# Written task a:
Transcribe the stretch of the records from the line containing "You are a computer-use agent. Viewport: 648px" through the line containing "pos(821,299)", inclusive, reproducing each line exactly.

══ Document

In the first place, queries are very expensive operations, and are ultimately unnecessary in this example. Conversion rates do not change, and new Units are rare. Hard-coding conversion rates as a static data structure within the conversion logic improves the performance and scalability of the extension. Second, using tables leads to the situation where there are tables in the database that have no apparent relationship to anything else.
Therefore, it is a good idea to avoid putting SQL queries into UDRs. And if you do, avoid using 'C' or Java. Run-time costs of a UDR containing SQL are almost all incurred in the query; it does not matter which language you use.
But, on the other hand, a complete ban on using SQL in behavior functions is unreasonable. Some conversion rates do change with time; as is the case with Currency. On a day-to-day basis, the exchange rate of Canadian dollars to U.S. dollars varies. The most efficient way to do this is to create a table to store exchange rates, and to include SELECT queries in the logic that handles the conversions. Although this slows the database down, it is necessary to ensure that query results are correct.
Using DataBlades
Frequently, you will find that some of the datatypes you need to use in your schema are available in a DataBlade. In our example, the Geographic_Point and Document objects are obvious examples of functionality you can buy rather than build. In general, this is a very good idea. When the code in your application is the same code running in thousands of other people's, and when the code was written in the first place by an expert in some narrow technical field, that code will probably have fewer bugs and will outperform anything you could write yourself.
Also, there are many places on the Web to find useful "bladelet" extensions. Typically, these come complete with full source code, making them easy to modify. And they are valuable examples, illustrating more complex aspects of the Server Application Programming Interface (SAPI) and UDT/UDR design. In the figure below, Figure 6, we include a partial list of useful Web sites.
Figure 6. Web resources for pre-packaged extensions and example code
Eventually, you will arrive at the point where each of the objects/domains identified in the conceptual analysis phase has a corresponding user-defined type and a set of user-defined functions represented in the database. In addition to the domains in the data model, it is a good idea to take a look at the set of workload queries, and any application-level business processes you have identified. The types you create need never be used in a database table. But they may still be useful in a query, or in a scripted business process.
Having implemented at least a prototype for each of the low-level domains in the schema, the next step is to use these types to construct a set of tables based on the high-level E-ER model.
Below, we describe the procedure to follow. In Figure 7, we present most of the schema creation script that results from the application of these steps against the conceptual model defined in the previous section.
- For each entity that does not participate in an inheritance hierarchy, create a corresponding table with the same name, and a set of columns matching the entity's attributes. Label any keys and column constraints. The Customers table illustrates this.
- For entities in an inheritance hierarchy, create a ROW TYPE matching each entity's structure (you might have done this already), organized appropriately according to the hierarchy. Then, create the corresponding set of tables, using the ROW TYPEs to define their structures.
- Extend table definitions by adding columns for each foreign key reference. For example, each branch manufactures one product, resulting in a foreign key. To model this, you add a column to the Branches table to hold values of the Products table's primary key columns.

════
══ Listed records

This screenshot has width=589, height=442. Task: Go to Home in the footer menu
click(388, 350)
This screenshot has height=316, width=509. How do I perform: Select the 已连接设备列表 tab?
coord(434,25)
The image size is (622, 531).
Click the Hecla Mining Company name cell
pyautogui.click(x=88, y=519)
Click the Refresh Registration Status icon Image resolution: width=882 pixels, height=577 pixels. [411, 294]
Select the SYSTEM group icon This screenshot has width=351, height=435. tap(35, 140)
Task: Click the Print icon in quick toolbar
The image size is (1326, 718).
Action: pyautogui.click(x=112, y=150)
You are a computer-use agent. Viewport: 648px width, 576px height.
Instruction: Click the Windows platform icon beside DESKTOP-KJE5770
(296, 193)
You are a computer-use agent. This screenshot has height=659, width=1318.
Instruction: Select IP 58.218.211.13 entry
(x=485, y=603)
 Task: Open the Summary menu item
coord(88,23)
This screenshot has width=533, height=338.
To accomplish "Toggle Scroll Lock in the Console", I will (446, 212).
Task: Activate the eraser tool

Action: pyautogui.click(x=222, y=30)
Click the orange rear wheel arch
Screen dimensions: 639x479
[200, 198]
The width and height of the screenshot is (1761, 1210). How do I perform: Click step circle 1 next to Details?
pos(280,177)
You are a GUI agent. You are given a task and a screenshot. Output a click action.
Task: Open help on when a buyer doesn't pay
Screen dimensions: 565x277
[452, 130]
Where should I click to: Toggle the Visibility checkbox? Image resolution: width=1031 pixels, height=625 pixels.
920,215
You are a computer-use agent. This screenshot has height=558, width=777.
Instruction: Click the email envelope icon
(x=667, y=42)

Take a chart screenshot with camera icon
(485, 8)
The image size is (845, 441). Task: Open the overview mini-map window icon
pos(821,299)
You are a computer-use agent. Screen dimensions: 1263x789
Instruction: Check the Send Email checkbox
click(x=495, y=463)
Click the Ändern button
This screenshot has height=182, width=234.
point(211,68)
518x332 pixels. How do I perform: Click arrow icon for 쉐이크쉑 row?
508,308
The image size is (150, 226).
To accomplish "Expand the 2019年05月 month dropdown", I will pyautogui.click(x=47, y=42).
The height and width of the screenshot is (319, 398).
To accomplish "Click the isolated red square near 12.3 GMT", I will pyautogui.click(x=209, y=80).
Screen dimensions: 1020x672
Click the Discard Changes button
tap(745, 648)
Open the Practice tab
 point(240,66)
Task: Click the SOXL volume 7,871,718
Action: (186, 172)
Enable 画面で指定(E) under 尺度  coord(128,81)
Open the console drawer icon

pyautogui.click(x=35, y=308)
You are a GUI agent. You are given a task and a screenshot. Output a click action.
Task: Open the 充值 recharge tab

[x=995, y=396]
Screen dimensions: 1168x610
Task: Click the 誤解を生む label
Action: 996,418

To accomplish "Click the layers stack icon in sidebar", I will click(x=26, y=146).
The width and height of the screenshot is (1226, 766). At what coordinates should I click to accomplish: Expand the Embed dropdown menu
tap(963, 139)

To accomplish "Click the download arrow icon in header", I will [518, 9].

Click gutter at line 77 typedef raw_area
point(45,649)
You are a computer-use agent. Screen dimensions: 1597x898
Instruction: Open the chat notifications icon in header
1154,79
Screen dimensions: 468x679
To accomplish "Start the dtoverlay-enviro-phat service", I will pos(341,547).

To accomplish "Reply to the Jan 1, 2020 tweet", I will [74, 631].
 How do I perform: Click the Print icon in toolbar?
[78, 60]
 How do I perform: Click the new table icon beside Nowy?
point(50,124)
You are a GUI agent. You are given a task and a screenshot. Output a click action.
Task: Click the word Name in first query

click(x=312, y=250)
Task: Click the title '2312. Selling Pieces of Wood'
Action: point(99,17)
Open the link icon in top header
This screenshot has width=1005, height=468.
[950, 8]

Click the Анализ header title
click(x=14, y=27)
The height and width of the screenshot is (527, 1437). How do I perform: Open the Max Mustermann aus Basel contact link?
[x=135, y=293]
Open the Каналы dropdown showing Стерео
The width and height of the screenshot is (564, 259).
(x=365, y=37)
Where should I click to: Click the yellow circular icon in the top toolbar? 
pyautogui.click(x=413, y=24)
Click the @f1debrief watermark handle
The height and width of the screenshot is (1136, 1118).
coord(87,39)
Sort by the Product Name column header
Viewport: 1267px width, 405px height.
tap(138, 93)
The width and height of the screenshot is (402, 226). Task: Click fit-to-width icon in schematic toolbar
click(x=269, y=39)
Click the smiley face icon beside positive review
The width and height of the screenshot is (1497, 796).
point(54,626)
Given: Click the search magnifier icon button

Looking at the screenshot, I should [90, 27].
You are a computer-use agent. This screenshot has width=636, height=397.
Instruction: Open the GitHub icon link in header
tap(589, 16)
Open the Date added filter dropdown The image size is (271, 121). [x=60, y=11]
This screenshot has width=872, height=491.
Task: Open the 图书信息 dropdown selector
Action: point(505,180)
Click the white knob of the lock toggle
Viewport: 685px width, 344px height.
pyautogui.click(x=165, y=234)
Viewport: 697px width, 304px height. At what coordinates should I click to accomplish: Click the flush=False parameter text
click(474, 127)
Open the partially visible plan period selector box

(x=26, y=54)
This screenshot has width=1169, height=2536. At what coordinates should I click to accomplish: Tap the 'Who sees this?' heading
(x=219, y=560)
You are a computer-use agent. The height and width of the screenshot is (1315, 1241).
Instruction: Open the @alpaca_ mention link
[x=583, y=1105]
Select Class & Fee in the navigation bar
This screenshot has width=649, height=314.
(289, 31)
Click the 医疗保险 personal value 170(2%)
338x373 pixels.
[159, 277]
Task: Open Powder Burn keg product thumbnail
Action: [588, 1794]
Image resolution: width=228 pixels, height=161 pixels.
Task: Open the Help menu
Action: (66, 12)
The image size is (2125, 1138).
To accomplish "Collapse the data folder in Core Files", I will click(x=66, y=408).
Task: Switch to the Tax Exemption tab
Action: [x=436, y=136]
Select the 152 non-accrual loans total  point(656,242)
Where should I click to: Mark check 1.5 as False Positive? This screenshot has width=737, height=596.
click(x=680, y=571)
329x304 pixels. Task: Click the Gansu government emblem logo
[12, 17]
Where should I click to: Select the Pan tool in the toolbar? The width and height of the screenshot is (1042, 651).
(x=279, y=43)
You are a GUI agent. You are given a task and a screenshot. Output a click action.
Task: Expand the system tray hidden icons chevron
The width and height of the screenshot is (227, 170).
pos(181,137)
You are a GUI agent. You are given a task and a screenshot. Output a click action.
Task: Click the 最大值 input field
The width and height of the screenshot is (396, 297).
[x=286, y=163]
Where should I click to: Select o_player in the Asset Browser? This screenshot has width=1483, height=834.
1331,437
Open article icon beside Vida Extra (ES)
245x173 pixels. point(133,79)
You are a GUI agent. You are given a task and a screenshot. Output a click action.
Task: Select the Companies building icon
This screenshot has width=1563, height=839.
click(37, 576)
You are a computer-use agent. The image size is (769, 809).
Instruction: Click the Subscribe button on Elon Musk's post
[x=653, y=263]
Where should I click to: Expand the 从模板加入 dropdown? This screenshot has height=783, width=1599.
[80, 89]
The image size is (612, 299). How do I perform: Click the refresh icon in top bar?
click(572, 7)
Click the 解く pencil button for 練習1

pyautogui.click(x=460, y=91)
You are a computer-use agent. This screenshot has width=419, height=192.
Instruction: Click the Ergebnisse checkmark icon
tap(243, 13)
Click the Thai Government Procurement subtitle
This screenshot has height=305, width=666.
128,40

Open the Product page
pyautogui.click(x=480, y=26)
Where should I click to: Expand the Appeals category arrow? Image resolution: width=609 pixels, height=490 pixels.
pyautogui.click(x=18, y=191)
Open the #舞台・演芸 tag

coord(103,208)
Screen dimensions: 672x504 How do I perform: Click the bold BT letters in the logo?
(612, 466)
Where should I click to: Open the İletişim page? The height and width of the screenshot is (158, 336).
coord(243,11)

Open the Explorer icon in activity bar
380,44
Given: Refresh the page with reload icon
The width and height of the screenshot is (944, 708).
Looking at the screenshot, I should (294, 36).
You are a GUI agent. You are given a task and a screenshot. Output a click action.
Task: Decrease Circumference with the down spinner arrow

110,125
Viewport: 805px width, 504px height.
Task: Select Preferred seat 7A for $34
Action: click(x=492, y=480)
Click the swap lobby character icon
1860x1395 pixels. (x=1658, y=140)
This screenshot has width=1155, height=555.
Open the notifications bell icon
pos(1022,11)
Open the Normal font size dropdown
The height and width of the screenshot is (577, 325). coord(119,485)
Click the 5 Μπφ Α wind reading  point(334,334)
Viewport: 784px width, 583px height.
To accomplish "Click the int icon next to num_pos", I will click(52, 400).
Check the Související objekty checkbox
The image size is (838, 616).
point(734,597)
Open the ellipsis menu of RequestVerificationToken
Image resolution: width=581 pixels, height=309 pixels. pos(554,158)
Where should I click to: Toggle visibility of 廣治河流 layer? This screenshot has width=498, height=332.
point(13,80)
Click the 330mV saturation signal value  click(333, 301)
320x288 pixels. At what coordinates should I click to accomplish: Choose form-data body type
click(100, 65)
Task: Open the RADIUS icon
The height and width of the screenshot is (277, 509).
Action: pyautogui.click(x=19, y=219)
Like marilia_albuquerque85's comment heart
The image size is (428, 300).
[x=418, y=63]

════

# Written task b:
From the passage on database schema design, restate word for word the stretch from "Having implemented at" through "table illustrates this.".

# Exercise result a:
You are a computer-use agent. Viewport: 648px width, 576px height.
Instruction: Click the Windows platform icon beside DESKTOP-KJE5770
(296, 193)
You are a computer-use agent. This screenshot has height=659, width=1318.
Instruction: Select IP 58.218.211.13 entry
(x=485, y=603)
 Task: Open the Summary menu item
coord(88,23)
This screenshot has width=533, height=338.
To accomplish "Toggle Scroll Lock in the Console", I will (446, 212).
Task: Activate the eraser tool

Action: pyautogui.click(x=222, y=30)
Click the orange rear wheel arch
Screen dimensions: 639x479
[200, 198]
The width and height of the screenshot is (1761, 1210). How do I perform: Click step circle 1 next to Details?
pos(280,177)
You are a GUI agent. You are given a task and a screenshot. Output a click action.
Task: Open help on when a buyer doesn't pay
Screen dimensions: 565x277
[452, 130]
Where should I click to: Toggle the Visibility checkbox? Image resolution: width=1031 pixels, height=625 pixels.
920,215
You are a computer-use agent. This screenshot has height=558, width=777.
Instruction: Click the email envelope icon
(x=667, y=42)

Take a chart screenshot with camera icon
(485, 8)
The image size is (845, 441). Task: Open the overview mini-map window icon
pos(821,299)

# Exercise result b:
Having implemented at least a prototype for each of the low-level domains in the schema, the next step is to use these types to construct a set of tables based on the high-level E-ER model.
Below, we describe the procedure to follow. In Figure 7, we present most of the schema creation script that results from the application of these steps against the conceptual model defined in the previous section.
- For each entity that does not participate in an inheritance hierarchy, create a corresponding table with the same name, and a set of columns matching the entity's attributes. Label any keys and column constraints. The Customers table illustrates this.